When You’re Fixated on Your Weight
Your internal dialogue might sound something like this:
Wow, I need to lose weight. ASAP.
I hate my flabby arms.
My face is fat.
I can’t eat that!
I need to start counting calories. ASAP.
You interpret this internal dialogue, these thoughts, as truths. You see them as indisputable facts. You see them as obvious and blatant and urgent. You see them as vital revelations, as a genuine reality.
But they’re not. Instead, they’re creations of our culture. In other words, they’re totally made-up.
We internalize these beliefs after seeing them in ads, after reading about them in “health and wellness” articles (sadly). For instance, there are plenty of ads for diet pills, and exercise programs that tell us we’ll feel amazing and beautiful and confident and happy after we lose weight. There are plenty of articles and books that tout “strong is the new skinny” or “fit is the new skinny” or “healthy is the new skinny” (none of which is at all helpful or healthy).
There are plenty of articles that say things such as, “I’m good all day and then my hunger demons (and emotional eating) come out in the evenings;” or I “broke down and grabbed a cookie from the break room.” The articles make it seem as if you’re doing something terribly wrong, as if you’re some out-of-control animal, instead of a person who’s simply craving certain flavors. By the way, these are actual sentences from a “health” publication.
Here’s another excerpt from an actual article: “A great pair of jeans can become an awesome litmus test to keep your weight in check. Seeing a little bit of muffin top peaking out or feeling tight in the butt become red flags to ditch that excess fat stat. Vacations, reunions, and weddings are among the many reasons you need to burn fat fast. Fast as in, like, yesterday. You’re not kidding around.”
There are all sorts of shakes that aim to stave off hunger—even though, as author and clinical psychologist Stacey M. Rosenfeld, Ph.D, writes in her book, Does Every Woman Have an Eating Disorder? Challenging Our Nation’s Fixation with Food and Weight, hunger has a biological and psychological function.
“Imagine if other products were designed to help us gain control over physiological processes: an oxygenated air freshener to help you avoid breathing for up to a minute or a specially formulated beverage allowing you to delay urination?…” It’s ridiculous. And so is trying to manipulate our hunger. So is demonizing the desire to eat. So is not eating past a certain time—the popular 7 p.m. cut-off—even though you are hungry. So is disconnecting from our body’s natural cues.
All of this makes me very sad. Because these kinds of messages not only color our thoughts, but they also dictate our behavior. They determine how we spend our time, energy and money. They spark shame. They shape how we treat ourselves. They shape how we let others treat us. And, not surprisingly, it is negative.
We punish ourselves for “being bad,” for “cheating.” Our mood plummets when we step on the scale, and don’t see it budge (or see it go up). We assume we don’t deserve love or respect or kindness (from ourselves, from others), because we don’t fit the—insane—ideal; because we’re considered “overweight” or “scrawny,” or have “a little bit of muffin top” or a lot.

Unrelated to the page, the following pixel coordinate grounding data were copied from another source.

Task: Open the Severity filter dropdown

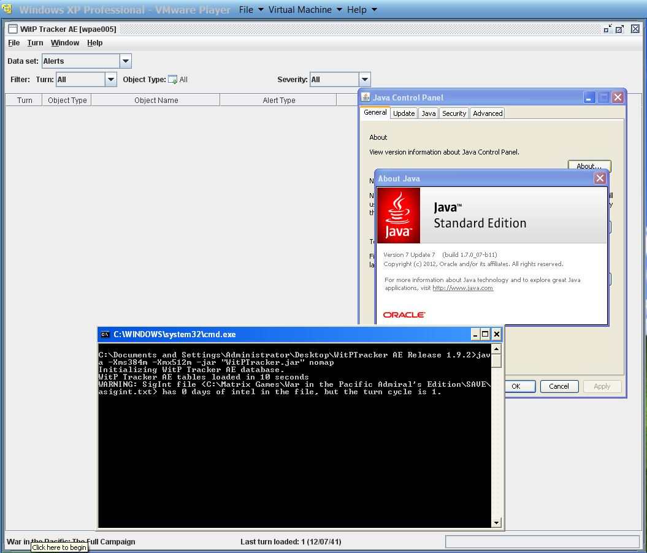Action: click(x=364, y=80)
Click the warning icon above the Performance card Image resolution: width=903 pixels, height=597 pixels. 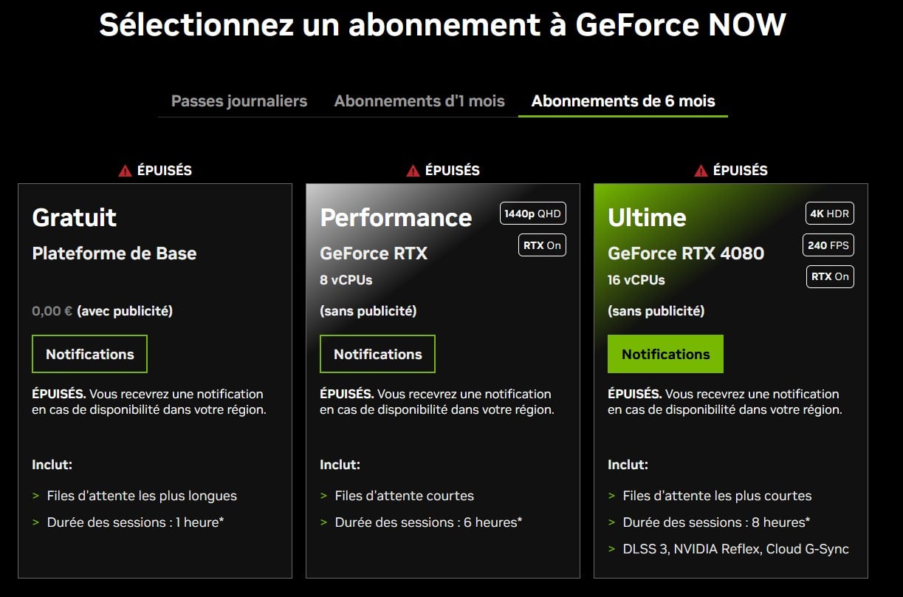click(x=413, y=171)
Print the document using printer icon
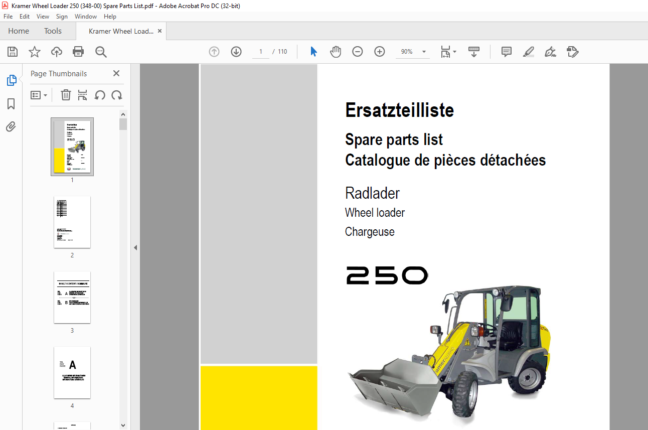Viewport: 648px width, 430px height. [x=78, y=52]
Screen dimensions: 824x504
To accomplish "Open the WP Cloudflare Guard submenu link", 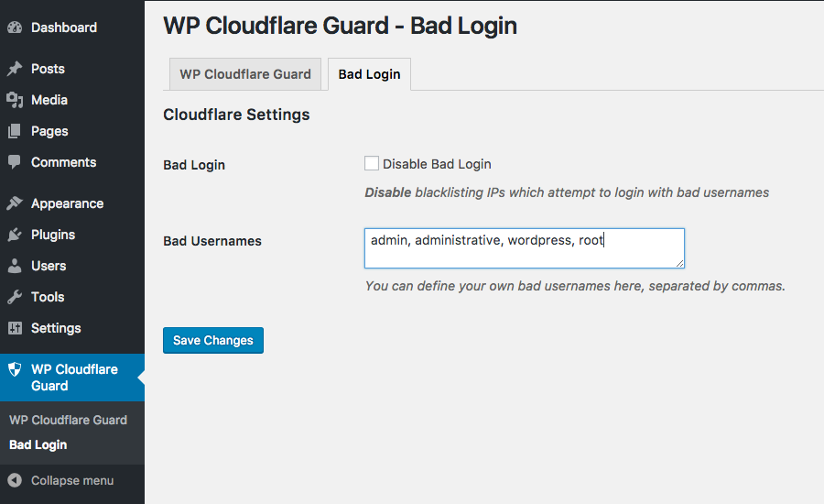I will point(69,420).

This was a place I lived for years—and it made me miserable. It led me to distrust my own cravings, my needs, myself. It led me to latch onto anyone who complimented my looks (which, in my mind, were clearly undeserving, clearly unworthy).
We can’t completely eliminate or undo these thoughts. Often they fly out automatically. Often it feels like they’re ingrained into our brains. But we can lessen their authority. We can reduce their impact. And over time, they diminish, because they’ve lost their influence; because they have no soil to grow in.
In Does Every Woman Have an Eating Disorder? Rosenfeld suggests making a tiny, brilliant change any time you find yourself saying, I need to lose weight, I hate my arms, My face is too fat, or any similar toxic statement: Follow it up with “I’ve been brainwashed to think this way.”
According to Rosenfeld, this helps us to think more critically about our culture and how it influences and affects us. It helps us to “chip away at some of the powerful brainwashing” we’ve experienced. Because even though these messages, this brainwashing, are powerful and persistent, we are powerful, too.
When these thoughts pop up, we can pause. We can recognize what’s happening. I’ve been brainwashed to think this way. This is not some ultimate truth. It’s simply a message—a collection of manipulative, unhealthy messages meant to sell things.
And we can intervene.
We can stop these messages from dictating our actions. We can choose self-compassionate actions, like moving our bodies in joyful, calming, fun-to-us ways, and savoring foods with our favorite flavors. We can refocus on respecting and honoring ourselves. We can make up our own rules. And we can start creating our own positive messages.